There’s a solid white painted line on the pitlane exit at Spa Francorchamps. Cross at your peril we’re told in the driver’s briefing and indeed, you’re acutely aware that you don’t want to. Just out of sight over your left shoulder is the exit from La Source hairpin. Quite a broad exit. In theory there’s no way anyone should be anywhere near you if they’re driving the correct line. That’s assuming they haven’t dropped it on the exit and they’re not heading straight for your left rear quarter in a slide of oversteer. So you get that uneasy feeling as you roll out of the Spa pits and you get on the gas smartish.
Porsche 911 GT3 engines are good for that, I discovered last week, a throttle response more akin to a 1.6 BDA than a 3.8 litre six cylinder. And the noise. Don’t get me started. The Mezger block is best engine in the world, in my humble opinion. Hard in second, seven five then shift to third, the exhaust tone bouncing back into you ears off the wall of the old pit complex over your shoulder as you head down the hill. Once I’d got my head around Eau Rouge, 7,800 in forth was the yardstick for braking downhill, conservative as it’s not my car and the owner is sitting alongside, windscreen filling full of track, suspension compressing, me wondering exactly how good GT3 rebound damping was as it unloads and I get the wheel straight ahead and send it launching over the inside kerb at the top of Eau Rouge. Very satisfying, once you’re got your head around that ‘leap of faith’ moment. The theory goes that a few minutes ago, the track was right there. Nobody has moved it in the last few minutes, so we’re just fine. Happy days…

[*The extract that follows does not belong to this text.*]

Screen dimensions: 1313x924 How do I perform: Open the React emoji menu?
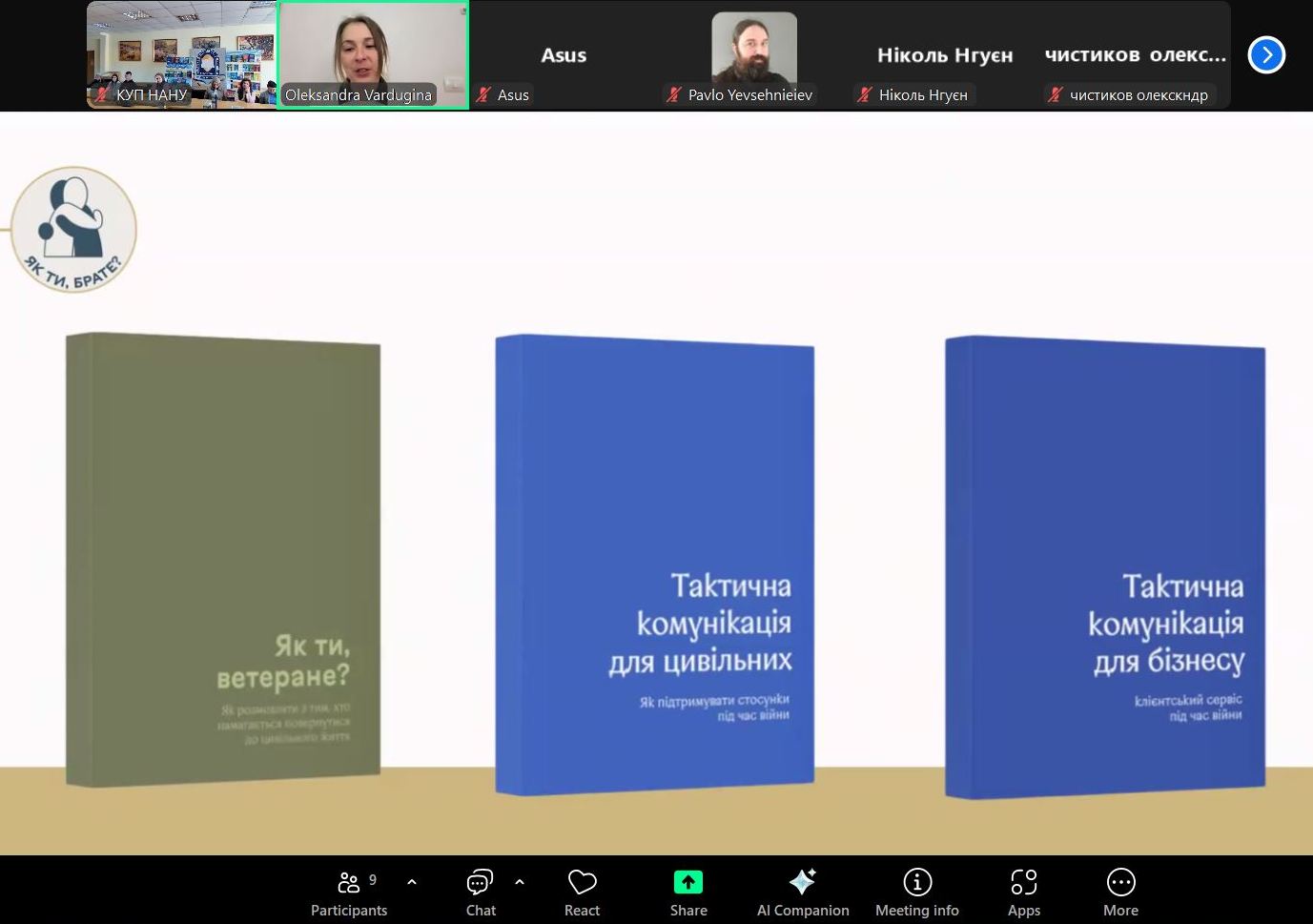click(x=582, y=893)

If you haven’t been there, you simply must. I’m not talking about one of those ‘bucket list’ unattainable gigs, it’s not up there with “backseater with the Red Arrows” or a private Jacuzzi and back rub with Kelly Brook. Spa needs to be driven. If you live in Europe, it’s perfectly attainable and once you have, you’ll never want to drive anywhere else. It’s quick, makes you think really hard, Pouon get you really working hard through the second part as the camber tries to spit you towards the outside and the exit of Blanchimont could go badly wrong, very quickly so it’s potentially lethal. But you can’t resist it, it’s addictive. That was the first two days of last week, spending time with Specialist Cars, their staff and customers.

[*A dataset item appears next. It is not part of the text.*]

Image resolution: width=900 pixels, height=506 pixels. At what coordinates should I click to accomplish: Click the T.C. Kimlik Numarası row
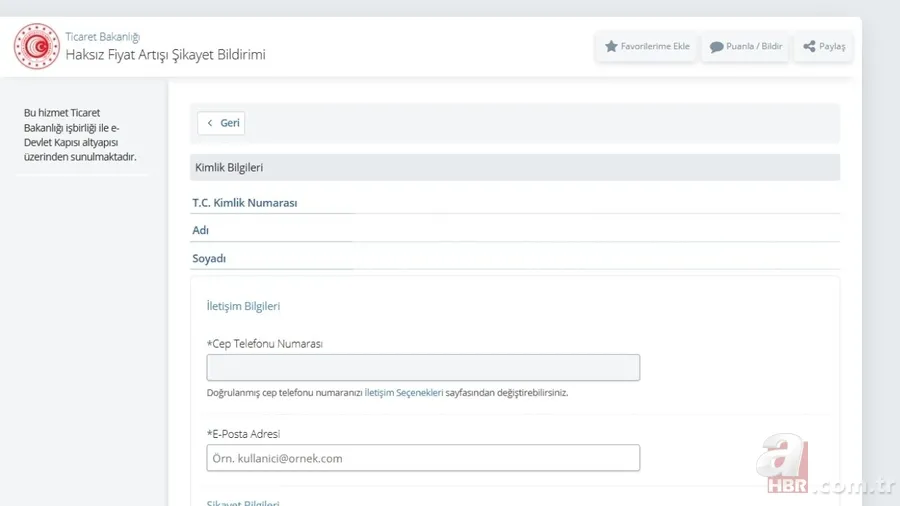click(245, 203)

This whole area of Belgium is immersed in history and I find it remarkable that so much architecture has survived two World Wars intact. Beautiful buildings, a great many war memorials, friendly locals reminding me that I really need to get my French sorted out. And you’re left with no doubt that locally, motorsport is important. Art Deco posters and hotels with cool names, chequered flags on the tourist signs and, of course, that short strip airfield just around the corner with a runway that might just test the stopping power of anything heavier than a fast single…. And of course, there’s frites, mayo, sausages and chocolate.
Have to recommend Leonidas, just off the square and close to the Raddisson Hotel. 28 degrees Celcius and bright sunshine made me nervous of buying chocolate. The wrath of the family expectations back home was greater, though and opening the door was like entering a Swiss bank. Cool temperatures and neatly aligned rows of crafted chocolate insulated from the outside heat made you feel like you were buying bullion, not cocoa products.
For this trip, it was iPhone 5 all the way and that’s actually no hardship. Everything you see here was shot on the iPhone 5, everything having to be scaled down for the web. Quite a camera and as you’ll probably notice, my passion for panoramics has been rekindled. Sorry. Can’t help it…
There are a great many memorials of fallen soldiers from two world wars in that part of the world, as you drive through towns and villages, almost every street corner has a dedicated monument of some kind. Returning to the UK and just a few miles from home, I came across this most remarkable field of poppies, blazing red in the sunshine. A rather fitting end to a busy couple of days.
It’s been a while since I’ve written an Editor’s Journal, but they seem well received. The resolve is to write them more, very much ‘from the hip’ each week and fuelled whenever possible by Chianti in the best Hemingway tradition. Write drunk, Edit sober.